BEGIN DATA IN THIS EXERCISE

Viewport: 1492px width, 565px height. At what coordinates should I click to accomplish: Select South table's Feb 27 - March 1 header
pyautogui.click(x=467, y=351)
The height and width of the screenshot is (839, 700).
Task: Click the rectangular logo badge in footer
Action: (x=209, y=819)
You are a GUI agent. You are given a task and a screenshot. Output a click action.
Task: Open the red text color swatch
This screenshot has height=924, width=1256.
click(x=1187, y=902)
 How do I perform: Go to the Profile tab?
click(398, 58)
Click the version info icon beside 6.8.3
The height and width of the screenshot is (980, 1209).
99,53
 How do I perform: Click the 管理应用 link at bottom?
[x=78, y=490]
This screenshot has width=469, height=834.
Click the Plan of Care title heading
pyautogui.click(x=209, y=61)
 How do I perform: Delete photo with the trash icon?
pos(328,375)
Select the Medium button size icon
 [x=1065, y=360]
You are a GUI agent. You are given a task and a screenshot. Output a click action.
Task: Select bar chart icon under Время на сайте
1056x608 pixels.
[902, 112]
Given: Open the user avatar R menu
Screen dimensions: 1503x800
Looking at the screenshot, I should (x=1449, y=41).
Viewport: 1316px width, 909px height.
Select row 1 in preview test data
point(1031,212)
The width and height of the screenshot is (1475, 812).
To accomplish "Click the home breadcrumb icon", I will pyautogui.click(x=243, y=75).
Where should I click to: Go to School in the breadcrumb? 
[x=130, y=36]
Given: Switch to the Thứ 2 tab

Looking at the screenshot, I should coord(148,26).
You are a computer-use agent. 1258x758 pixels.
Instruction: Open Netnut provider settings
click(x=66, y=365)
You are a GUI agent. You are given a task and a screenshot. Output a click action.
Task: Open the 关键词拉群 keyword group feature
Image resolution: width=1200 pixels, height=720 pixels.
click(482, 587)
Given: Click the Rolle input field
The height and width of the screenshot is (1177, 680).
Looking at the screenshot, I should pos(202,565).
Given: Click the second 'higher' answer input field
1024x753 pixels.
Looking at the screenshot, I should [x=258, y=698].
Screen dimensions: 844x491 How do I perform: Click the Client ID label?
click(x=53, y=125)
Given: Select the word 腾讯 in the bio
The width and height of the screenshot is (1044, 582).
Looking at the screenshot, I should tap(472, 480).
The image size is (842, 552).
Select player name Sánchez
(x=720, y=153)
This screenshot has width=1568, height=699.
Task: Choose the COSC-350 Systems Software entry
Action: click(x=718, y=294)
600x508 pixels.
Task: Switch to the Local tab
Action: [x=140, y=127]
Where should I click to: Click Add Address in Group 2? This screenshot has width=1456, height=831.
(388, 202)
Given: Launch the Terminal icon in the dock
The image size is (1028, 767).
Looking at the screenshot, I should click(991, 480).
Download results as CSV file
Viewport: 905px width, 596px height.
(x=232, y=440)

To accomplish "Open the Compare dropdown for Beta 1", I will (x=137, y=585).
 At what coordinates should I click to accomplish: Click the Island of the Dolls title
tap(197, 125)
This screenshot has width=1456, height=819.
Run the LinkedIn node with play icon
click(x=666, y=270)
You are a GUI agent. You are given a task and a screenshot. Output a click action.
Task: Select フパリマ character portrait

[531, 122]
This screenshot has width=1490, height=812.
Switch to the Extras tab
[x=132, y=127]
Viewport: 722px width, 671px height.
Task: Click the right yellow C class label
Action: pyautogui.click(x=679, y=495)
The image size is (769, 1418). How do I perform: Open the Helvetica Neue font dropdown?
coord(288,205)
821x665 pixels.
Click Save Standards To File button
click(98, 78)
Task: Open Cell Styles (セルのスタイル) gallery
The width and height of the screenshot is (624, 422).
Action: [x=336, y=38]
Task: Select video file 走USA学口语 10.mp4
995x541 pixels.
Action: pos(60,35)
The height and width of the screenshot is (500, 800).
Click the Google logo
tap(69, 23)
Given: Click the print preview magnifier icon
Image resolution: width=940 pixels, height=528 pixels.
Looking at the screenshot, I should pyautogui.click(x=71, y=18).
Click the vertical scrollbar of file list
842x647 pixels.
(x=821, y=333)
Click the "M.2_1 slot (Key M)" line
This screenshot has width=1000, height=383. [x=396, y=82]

END DATA IN THIS EXERCISE

▸ EXERCISE PROMPT
Repeat all of the records, letter for letter.

▸ TASK ANSWER
Viewport: 1492px width, 565px height. At what coordinates should I click to accomplish: Select South table's Feb 27 - March 1 header
pyautogui.click(x=467, y=351)
The height and width of the screenshot is (839, 700).
Task: Click the rectangular logo badge in footer
Action: (x=209, y=819)
You are a GUI agent. You are given a task and a screenshot. Output a click action.
Task: Open the red text color swatch
This screenshot has height=924, width=1256.
click(x=1187, y=902)
 How do I perform: Go to the Profile tab?
click(398, 58)
Click the version info icon beside 6.8.3
The height and width of the screenshot is (980, 1209).
99,53
 How do I perform: Click the 管理应用 link at bottom?
[x=78, y=490]
This screenshot has width=469, height=834.
Click the Plan of Care title heading
pyautogui.click(x=209, y=61)
 How do I perform: Delete photo with the trash icon?
pos(328,375)
Select the Medium button size icon
 [x=1065, y=360]
You are a GUI agent. You are given a task and a screenshot. Output a click action.
Task: Select bar chart icon under Время на сайте
1056x608 pixels.
[902, 112]
Given: Open the user avatar R menu
Screen dimensions: 1503x800
Looking at the screenshot, I should (x=1449, y=41).
Viewport: 1316px width, 909px height.
Select row 1 in preview test data
point(1031,212)
The width and height of the screenshot is (1475, 812).
To accomplish "Click the home breadcrumb icon", I will pyautogui.click(x=243, y=75).
Where should I click to: Go to School in the breadcrumb? 
[x=130, y=36]
Given: Switch to the Thứ 2 tab

Looking at the screenshot, I should coord(148,26).
You are a computer-use agent. 1258x758 pixels.
Instruction: Open Netnut provider settings
click(x=66, y=365)
You are a GUI agent. You are given a task and a screenshot. Output a click action.
Task: Open the 关键词拉群 keyword group feature
Image resolution: width=1200 pixels, height=720 pixels.
click(482, 587)
Given: Click the Rolle input field
The height and width of the screenshot is (1177, 680).
Looking at the screenshot, I should pos(202,565).
Given: Click the second 'higher' answer input field
1024x753 pixels.
Looking at the screenshot, I should [x=258, y=698].
Screen dimensions: 844x491 How do I perform: Click the Client ID label?
click(x=53, y=125)
Given: Select the word 腾讯 in the bio
The width and height of the screenshot is (1044, 582).
Looking at the screenshot, I should tap(472, 480).
The image size is (842, 552).
Select player name Sánchez
(x=720, y=153)
This screenshot has width=1568, height=699.
Task: Choose the COSC-350 Systems Software entry
Action: click(x=718, y=294)
600x508 pixels.
Task: Switch to the Local tab
Action: [x=140, y=127]
Where should I click to: Click Add Address in Group 2? This screenshot has width=1456, height=831.
(388, 202)
Given: Launch the Terminal icon in the dock
The image size is (1028, 767).
Looking at the screenshot, I should click(991, 480).
Download results as CSV file
Viewport: 905px width, 596px height.
(x=232, y=440)

To accomplish "Open the Compare dropdown for Beta 1", I will (x=137, y=585).
 At what coordinates should I click to accomplish: Click the Island of the Dolls title
tap(197, 125)
This screenshot has width=1456, height=819.
Run the LinkedIn node with play icon
click(x=666, y=270)
You are a GUI agent. You are given a task and a screenshot. Output a click action.
Task: Select フパリマ character portrait

[531, 122]
This screenshot has width=1490, height=812.
Switch to the Extras tab
[x=132, y=127]
Viewport: 722px width, 671px height.
Task: Click the right yellow C class label
Action: pyautogui.click(x=679, y=495)
The image size is (769, 1418). How do I perform: Open the Helvetica Neue font dropdown?
coord(288,205)
821x665 pixels.
Click Save Standards To File button
click(98, 78)
Task: Open Cell Styles (セルのスタイル) gallery
The width and height of the screenshot is (624, 422).
Action: [x=336, y=38]
Task: Select video file 走USA学口语 10.mp4
995x541 pixels.
Action: pos(60,35)
The height and width of the screenshot is (500, 800).
Click the Google logo
tap(69, 23)
Given: Click the print preview magnifier icon
Image resolution: width=940 pixels, height=528 pixels.
Looking at the screenshot, I should pyautogui.click(x=71, y=18).
Click the vertical scrollbar of file list
842x647 pixels.
(x=821, y=333)
Click the "M.2_1 slot (Key M)" line
This screenshot has width=1000, height=383. [x=396, y=82]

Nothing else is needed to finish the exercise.